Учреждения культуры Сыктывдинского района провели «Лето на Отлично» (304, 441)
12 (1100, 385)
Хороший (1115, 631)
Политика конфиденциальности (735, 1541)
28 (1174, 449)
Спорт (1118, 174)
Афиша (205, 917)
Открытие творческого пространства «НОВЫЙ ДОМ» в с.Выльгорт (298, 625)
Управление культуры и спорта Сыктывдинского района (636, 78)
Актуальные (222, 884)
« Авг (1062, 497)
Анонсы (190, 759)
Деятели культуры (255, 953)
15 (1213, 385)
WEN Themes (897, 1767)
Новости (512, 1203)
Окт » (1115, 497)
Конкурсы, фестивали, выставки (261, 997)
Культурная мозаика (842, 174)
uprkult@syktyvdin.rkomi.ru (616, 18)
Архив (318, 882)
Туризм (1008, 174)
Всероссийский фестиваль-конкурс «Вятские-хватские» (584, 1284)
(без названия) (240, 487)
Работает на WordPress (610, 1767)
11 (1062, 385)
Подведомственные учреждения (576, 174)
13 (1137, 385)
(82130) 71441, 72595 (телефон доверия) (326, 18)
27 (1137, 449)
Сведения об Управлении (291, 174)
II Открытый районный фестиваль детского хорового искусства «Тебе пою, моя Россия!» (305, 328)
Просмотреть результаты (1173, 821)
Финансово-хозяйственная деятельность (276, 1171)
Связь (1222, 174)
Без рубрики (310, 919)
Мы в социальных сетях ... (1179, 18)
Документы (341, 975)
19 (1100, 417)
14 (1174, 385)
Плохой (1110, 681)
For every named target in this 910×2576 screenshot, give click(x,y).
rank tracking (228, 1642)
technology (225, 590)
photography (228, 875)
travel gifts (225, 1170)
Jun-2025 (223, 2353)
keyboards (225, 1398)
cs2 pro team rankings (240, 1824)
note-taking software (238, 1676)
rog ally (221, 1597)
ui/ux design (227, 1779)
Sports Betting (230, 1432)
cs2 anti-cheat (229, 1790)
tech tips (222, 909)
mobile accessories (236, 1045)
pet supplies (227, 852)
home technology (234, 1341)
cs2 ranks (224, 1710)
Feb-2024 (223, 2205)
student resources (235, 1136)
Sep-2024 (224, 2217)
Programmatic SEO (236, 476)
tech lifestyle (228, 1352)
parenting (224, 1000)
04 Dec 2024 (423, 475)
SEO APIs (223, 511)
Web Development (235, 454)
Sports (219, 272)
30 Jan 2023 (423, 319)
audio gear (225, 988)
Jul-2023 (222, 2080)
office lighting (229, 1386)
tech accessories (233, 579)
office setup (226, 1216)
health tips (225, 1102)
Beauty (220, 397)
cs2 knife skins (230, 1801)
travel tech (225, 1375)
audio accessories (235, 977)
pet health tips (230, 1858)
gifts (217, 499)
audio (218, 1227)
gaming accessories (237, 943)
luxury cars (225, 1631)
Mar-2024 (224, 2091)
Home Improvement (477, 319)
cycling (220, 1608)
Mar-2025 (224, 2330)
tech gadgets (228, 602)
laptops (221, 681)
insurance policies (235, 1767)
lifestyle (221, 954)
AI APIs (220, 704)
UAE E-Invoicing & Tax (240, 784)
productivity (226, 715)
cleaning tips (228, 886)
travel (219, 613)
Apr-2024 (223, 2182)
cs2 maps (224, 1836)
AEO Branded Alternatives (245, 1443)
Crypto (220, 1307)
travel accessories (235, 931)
........
#### WHAT THE TASK ASKS
Beginning at the first line of the data above, retype each line until you reach the line containing "cs2 anti-cheat (229, 1790)", and include that one too. Add nothing else.

#### RESPONSE FOR THIS EXERCISE
Учреждения культуры Сыктывдинского района провели «Лето на Отлично» (304, 441)
12 (1100, 385)
Хороший (1115, 631)
Политика конфиденциальности (735, 1541)
28 (1174, 449)
Спорт (1118, 174)
Афиша (205, 917)
Открытие творческого пространства «НОВЫЙ ДОМ» в с.Выльгорт (298, 625)
Управление культуры и спорта Сыктывдинского района (636, 78)
Актуальные (222, 884)
« Авг (1062, 497)
Анонсы (190, 759)
Деятели культуры (255, 953)
15 (1213, 385)
WEN Themes (897, 1767)
Новости (512, 1203)
Окт » (1115, 497)
Конкурсы, фестивали, выставки (261, 997)
Культурная мозаика (842, 174)
uprkult@syktyvdin.rkomi.ru (616, 18)
Архив (318, 882)
Туризм (1008, 174)
Всероссийский фестиваль-конкурс «Вятские-хватские» (584, 1284)
(без названия) (240, 487)
Работает на WordPress (610, 1767)
11 (1062, 385)
Подведомственные учреждения (576, 174)
13 (1137, 385)
(82130) 71441, 72595 (телефон доверия) (326, 18)
27 (1137, 449)
Сведения об Управлении (291, 174)
II Открытый районный фестиваль детского хорового искусства «Тебе пою, моя Россия!» (305, 328)
Просмотреть результаты (1173, 821)
Финансово-хозяйственная деятельность (276, 1171)
Связь (1222, 174)
Без рубрики (310, 919)
Мы в социальных сетях ... (1179, 18)
Документы (341, 975)
19 (1100, 417)
14 (1174, 385)
Плохой (1110, 681)
For every named target in this 910×2576 screenshot, give click(x,y).
rank tracking (228, 1642)
technology (225, 590)
photography (228, 875)
travel gifts (225, 1170)
Jun-2025 (223, 2353)
keyboards (225, 1398)
cs2 pro team rankings (240, 1824)
note-taking software (238, 1676)
rog ally (221, 1597)
ui/ux design (227, 1779)
Sports Betting (230, 1432)
cs2 anti-cheat (229, 1790)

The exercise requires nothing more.